Myth #3 – It’s so expensive
Nope. A plant-based diet focuses on minimally processed foods, so those vegan cheeses and ice creams that blow the budget aren’t what you’ll be reaching for. Cutting meat from your diet will result in huge savings – did you ever see a sirloin steak on a restaurant menu that was cheaper than a salad? And since you’ll be focusing on fruits, veggies, and legumes, all of these can be purchased frozen or canned. Not only is this a much cheaper option, but you can stock up the pantry and say goodbye to your weekly visit to the butcher. Fresh fruit and vegetables should be bought seasonally, and grains and legumes can also be purchased dried, in bulk.While making the switch could cost extra initially, once you’ve stocked the pantry, you’ll save plenty. For more on eating well for less, check out our blog here.
Myth #4 – You’ll be hungry all day
When people think of plant food, they think of eating fruit for breakfast and leafy salads for lunch and dinner. This, however, is not the case. Calories come from tubers, whole grains, and legumes that load you up with fiber – making you feel full and satisfied for longer. A typical American diet high in processed and artificially sweetened foods is high in calories, low in nutrients, and leaves you feeling hungry. Often, people over-indulge (with more calorie-laden, empty foods) to fill the gap.
Myth #5 – Bloating and gas will become your new normal
A plant-based diet is much higher in fiber than a typical omnivore diet, so it will take time for your gut to adapt. During this time, you’ll notice an increase in gas and bloating as the bacteria in your gut get used to the new normal. Rest assured, this is just a phase and won’t last forever. For tips and extra gassy foods to avoid, check out this link.
Myth #6 – It’s boring
Omnivores traditionally center their meals around four basic choices – chicken, beef, pork, or seafood, to which a couple of token vegetables are added to round off the plate. Over time, we tend to put a handful of meals on repeat, which sounds pretty boring when you think about it! Starting a plant-based diet can be overwhelming to begin with, because you have to completely shake up the focus of your meals, learn some new cooking methods, and also try some new foods and flavors. All of which sounds far from boring. It’s about experimenting, jumping right in, and exploring the internet for inspiration. Changing to a plant-based diet might just reinvigorate a love of cooking.

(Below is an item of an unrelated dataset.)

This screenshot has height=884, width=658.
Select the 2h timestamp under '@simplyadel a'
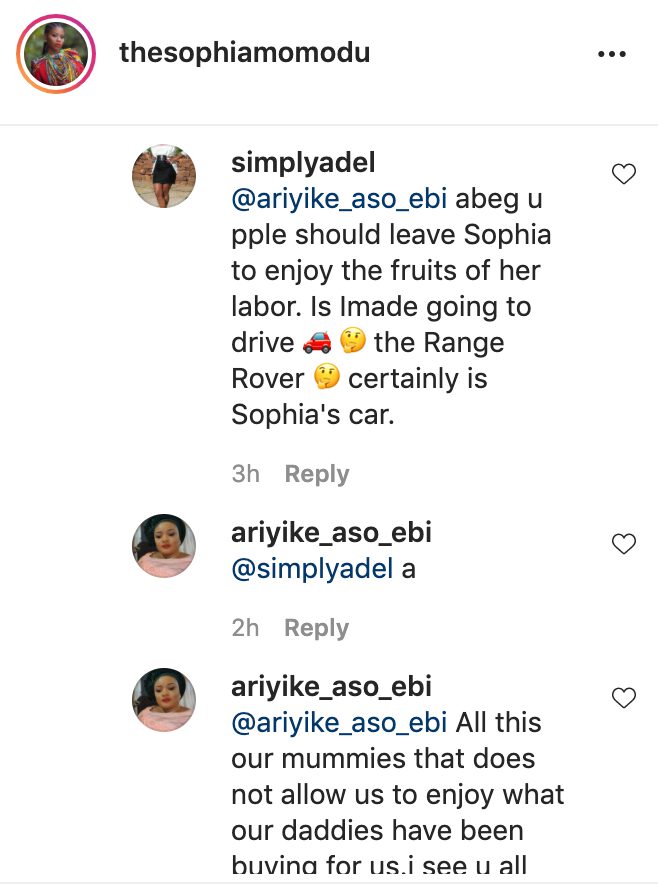pyautogui.click(x=246, y=628)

Myths busted, the benefits shine
Myths aside, the most compelling reasons to shift to a plant-based diet are undoubtedly the health benefits. A Journal of the American Heart Association study found that a plant-based diet lowers the risk of all causes of mortality by 25%. With chronic illness and obesity on the rise, returning to a simpler, whole-food diet could kickstart a dramatic health shift that is very much needed. Remember, you don’t have to dive straight in – simply upping your current fruit, vegetable, and legume intake is a great first step. For tips on making the change, visit Forks Over Knives. And for more reading on whether you need meat in your diet, check out our blog here.
This blog is opinion only and does not constitute medical advice. Speaking to a medical professional prior to a significant diet change is advised.